> [Textauszug]
Die Debatten über familienpolitische Fragestellungen entwickeln sich sehr schnell zu einer polarisierenden und mitunter verletzenden Auseinandersetzung über unterschiedliche Lebenswege. Damit fühlen sich Menschen schnell betroffen, abgewertet und zu einer Rechtfertigung ihres eigenen Lebensweges genötigt. Dieses Muster ist immer wieder festzustellen. Deshalb brauchen wir für die familienpolitischen Debatten wechselseitigen Respekt vor den Lebensentscheidungen des Einzelnen, Sensibilität für die Werte anderer Menschen und ihrer Lebenssituation. Wir brauchen aber auch den Mut für unsere Überzeugungen einzustehen und Entwicklungen, die Sorge machen, zu benennen.
Das öffentliche Bild und gerade auch die gegenwärtigen öffentlichen Debatten über die Familien und die Familienpolitik, über angeblich modern und angeblich konservativ, sind in weiten Bereichen das Gegenteil der gerade beschriebenen Notwendigkeiten und sie sind auch in hohem Maße ein Zerrbild der Wirklichkeit.
Der „Familienreport 2012 der Bundesregierung“ ist die umfangreichste Datensammlung zur Lage der Familien und übermittelt interessante Fakten.
Nach dem Medienbild könnte, ja muss man annehmen, dass die Familie nicht mehr zeitgemäß ist. Allen Abgesängen zum Trotz sagen aber 79 % der Deutschen, dass man eine Familie braucht, um glücklich zu sein. Besonders erstaunlich ist dabei die Entwicklung bei den jungen Menschen. Bis Ende der 80er Jahre fanden nur gut 40 % der Altersgruppe bis 30 Jahren, dass das so ist, mittlerweile sagen fast 80 % dieser jungen Menschen, dass Familie eine Voraussetzung für das Glück ist.

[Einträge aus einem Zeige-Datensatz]
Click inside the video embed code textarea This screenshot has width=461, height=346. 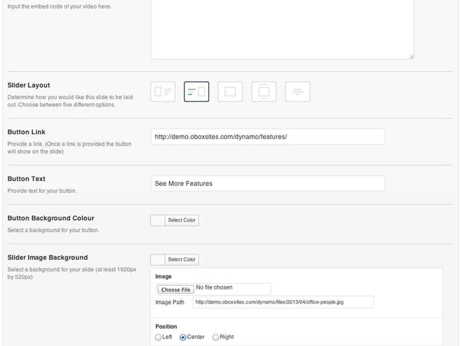click(x=282, y=29)
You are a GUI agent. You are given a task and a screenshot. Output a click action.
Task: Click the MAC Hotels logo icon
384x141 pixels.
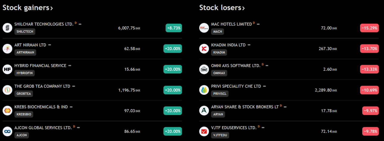pyautogui.click(x=204, y=28)
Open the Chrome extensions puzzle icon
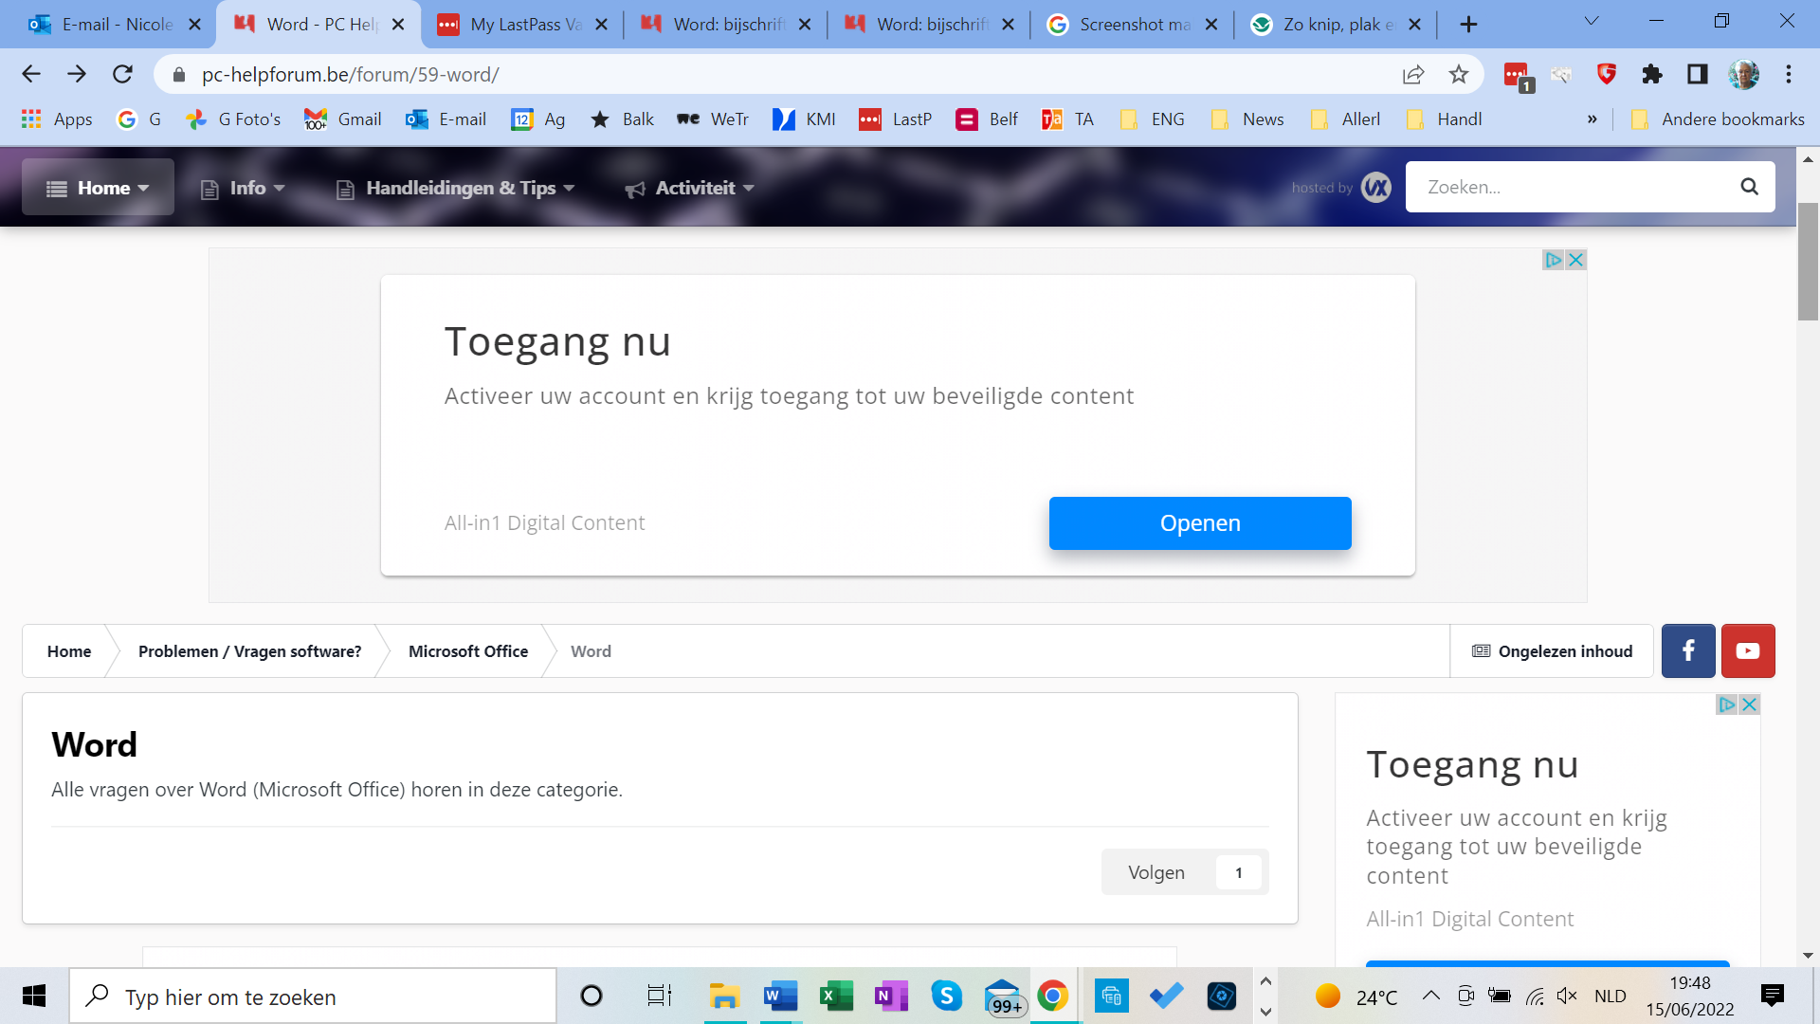This screenshot has height=1024, width=1820. pyautogui.click(x=1652, y=74)
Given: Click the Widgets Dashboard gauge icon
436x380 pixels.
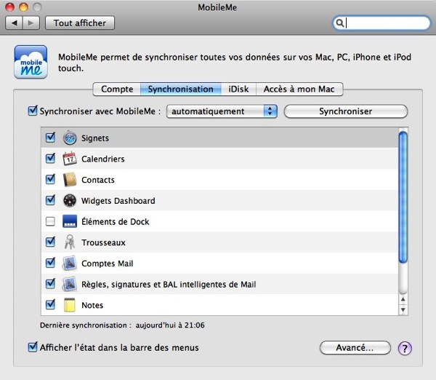Looking at the screenshot, I should pyautogui.click(x=70, y=201).
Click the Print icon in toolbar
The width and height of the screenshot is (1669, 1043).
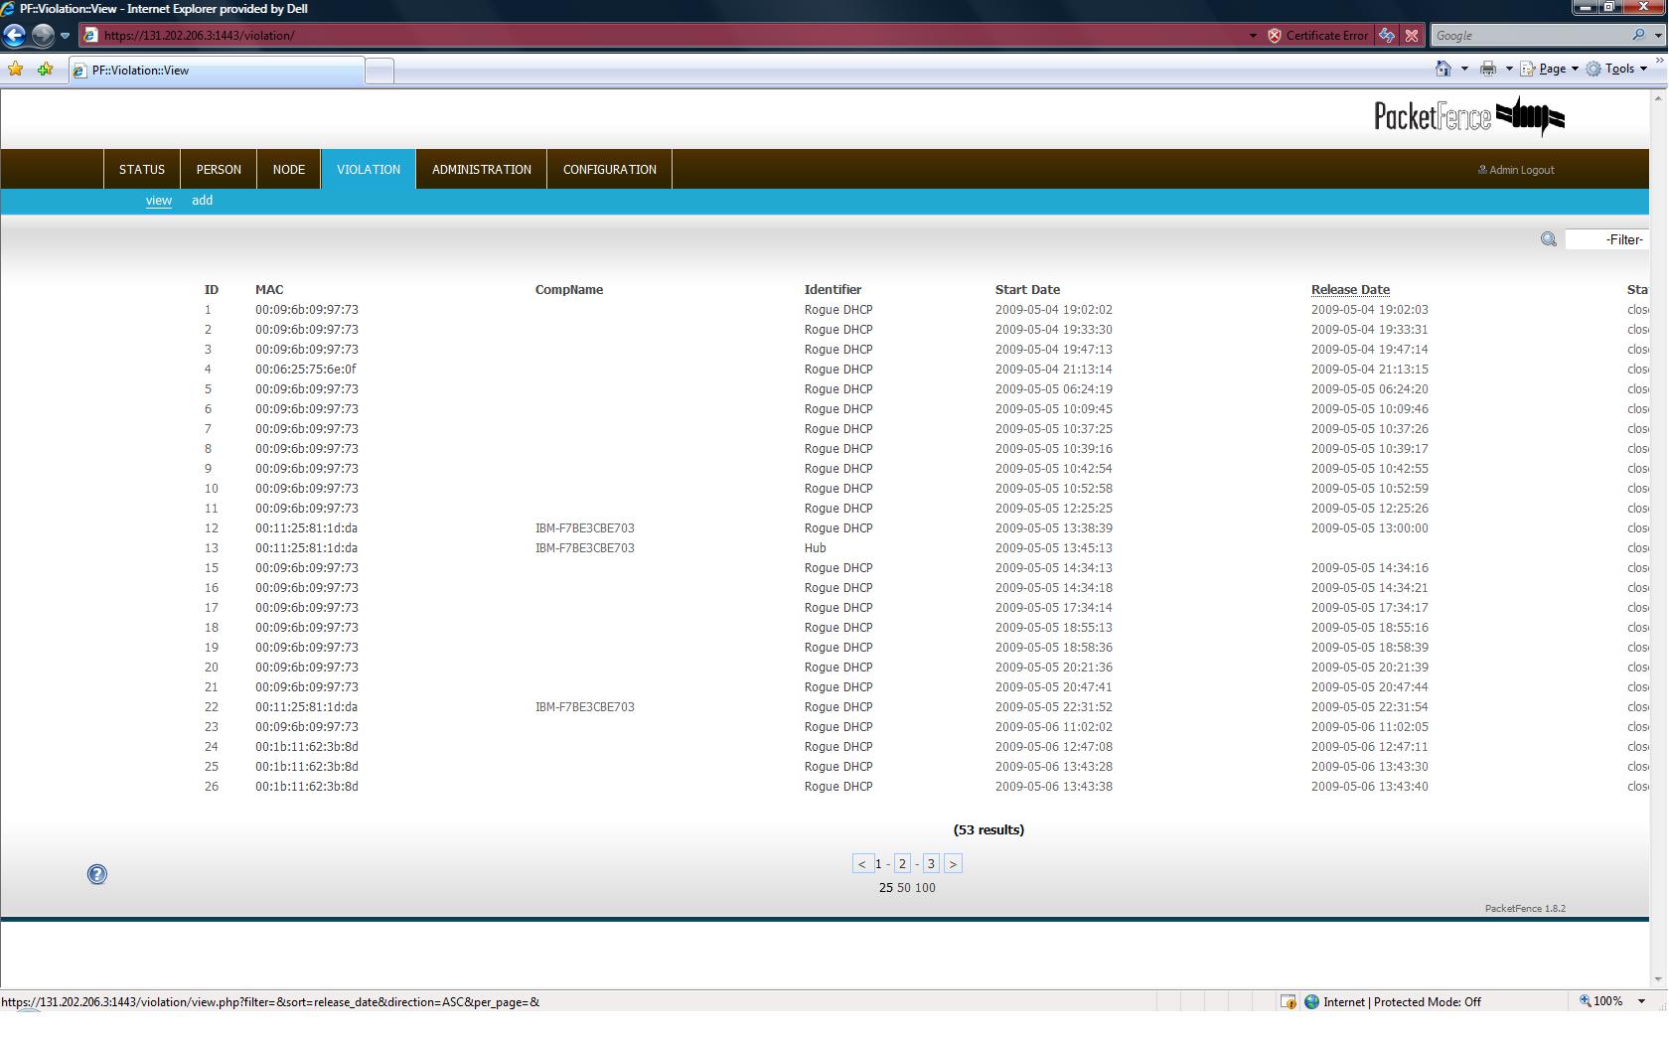(x=1487, y=69)
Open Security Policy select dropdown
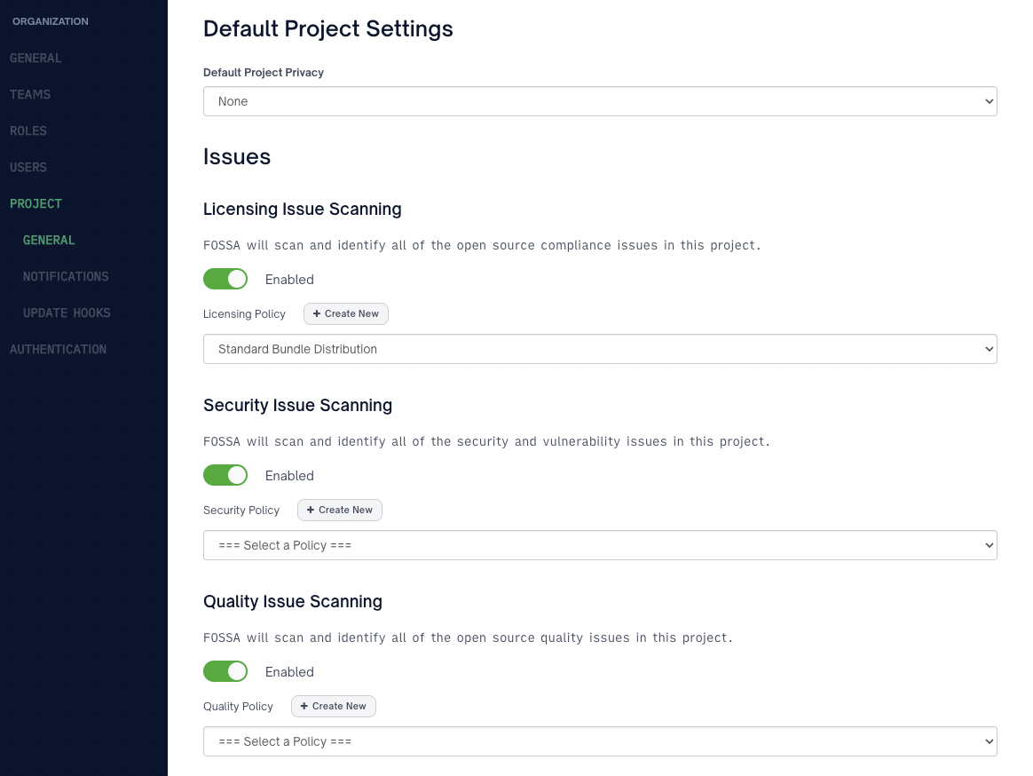This screenshot has width=1033, height=776. click(x=600, y=545)
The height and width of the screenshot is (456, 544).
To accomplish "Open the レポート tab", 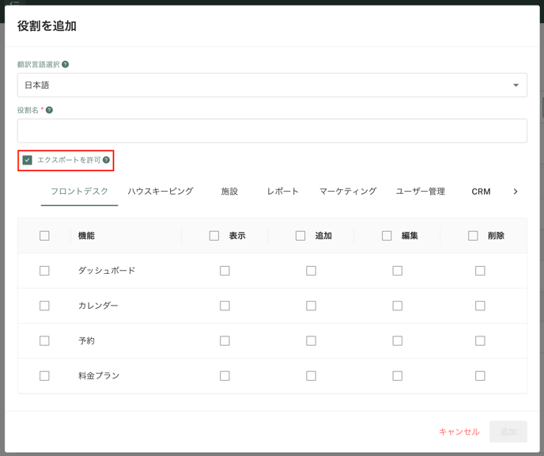I will tap(282, 192).
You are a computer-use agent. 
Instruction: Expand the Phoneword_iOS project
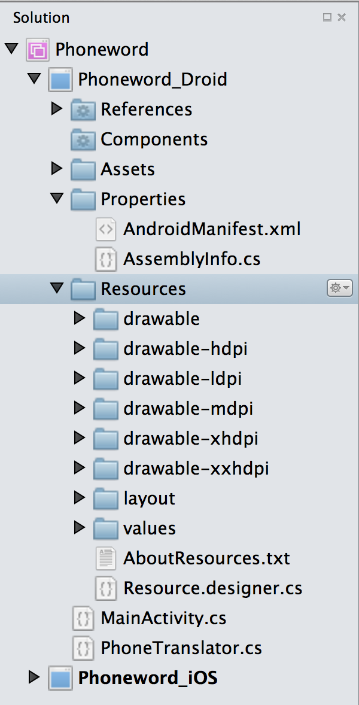click(34, 677)
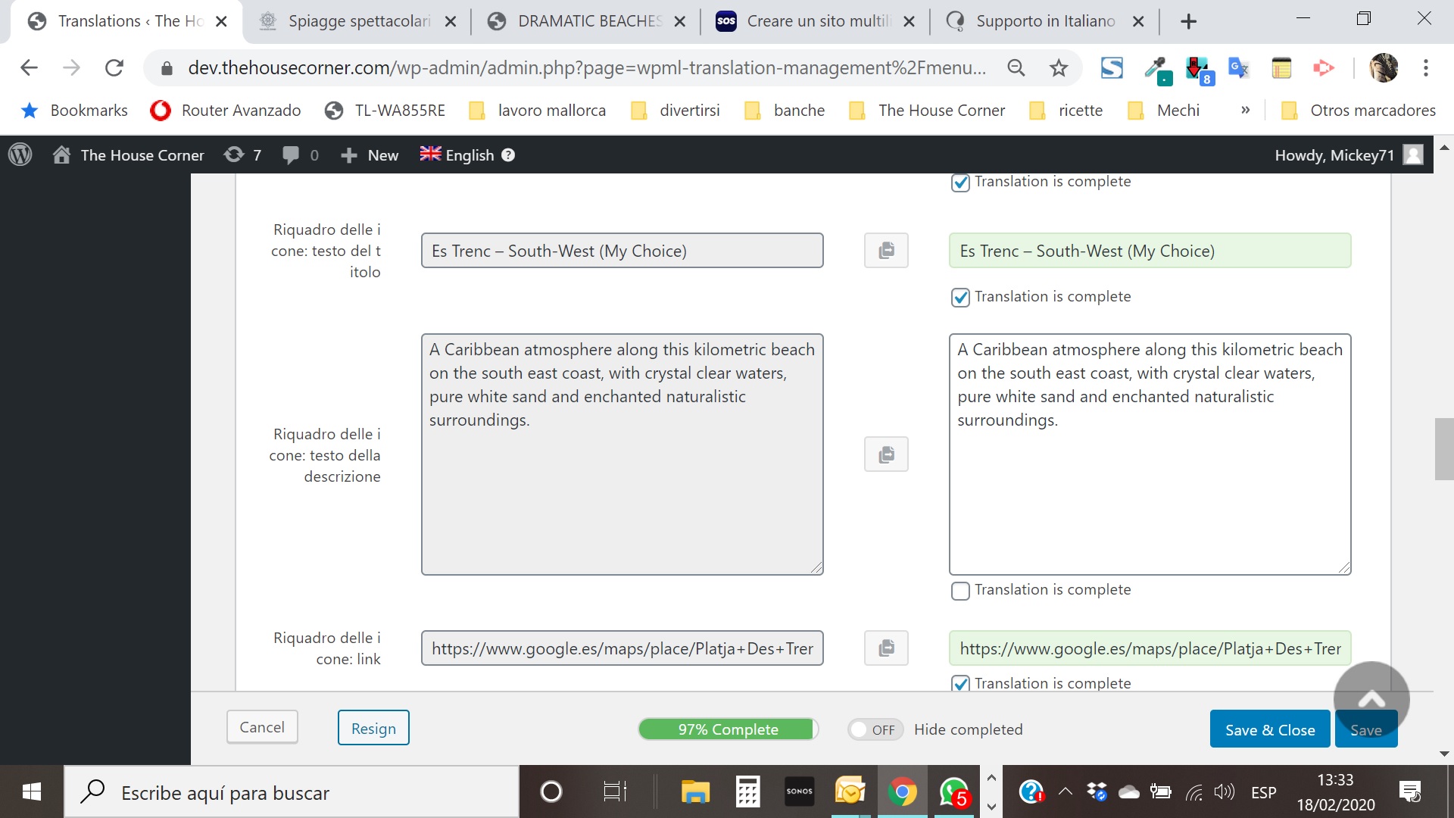Open the WordPress logo menu

click(x=20, y=155)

> [Gestellte Aufgabe 1] Wie viel Prozent der Deutschen sagen laut dem Textauszug zur Familienpolitik, dass man eine Familie braucht, um glücklich zu sein?
> [Gestellte Aufgabe 2] Gib aus dem Textauszug zur Familienpolitik den Abschnitt von "Die Debatten über" bis einschließlich "machen, zu benennen." wortgetreu aus.
> [Gestellte Aufgabe 3] Fasse den Textauszug zur Familienpolitik in zwei Sätzen zusammen.

> [Vollständige Lösung 1] 79 Prozent der Deutschen sagen das.

> [Vollständige Lösung 2]
Die Debatten über familienpolitische Fragestellungen entwickeln sich sehr schnell zu einer polarisierenden und mitunter verletzenden Auseinandersetzung über unterschiedliche Lebenswege. Damit fühlen sich Menschen schnell betroffen, abgewertet und zu einer Rechtfertigung ihres eigenen Lebensweges genötigt. Dieses Muster ist immer wieder festzustellen. Deshalb brauchen wir für die familienpolitischen Debatten wechselseitigen Respekt vor den Lebensentscheidungen des Einzelnen, Sensibilität für die Werte anderer Menschen und ihrer Lebenssituation. Wir brauchen aber auch den Mut für unsere Überzeugungen einzustehen und Entwicklungen, die Sorge machen, zu benennen.

> [Vollständige Lösung 3] Familienpolitische Debatten werden schnell polarisierend und verletzend, weshalb es wechselseitigen Respekt vor den Lebensentscheidungen des Einzelnen braucht, aber auch den Mut, für die eigenen Überzeugungen einzustehen und besorgniserregende Entwicklungen zu benennen. Entgegen dem Medienbild, nach dem die Familie nicht mehr zeitgemäß sei, sagen 79 % der Deutschen, dass man für das Glück eine Familie braucht, und bei den jungen Menschen bis 30 Jahren ist dieser Anteil von gut 40 % bis Ende der 80er Jahre auf mittlerweile fast 80 % gestiegen.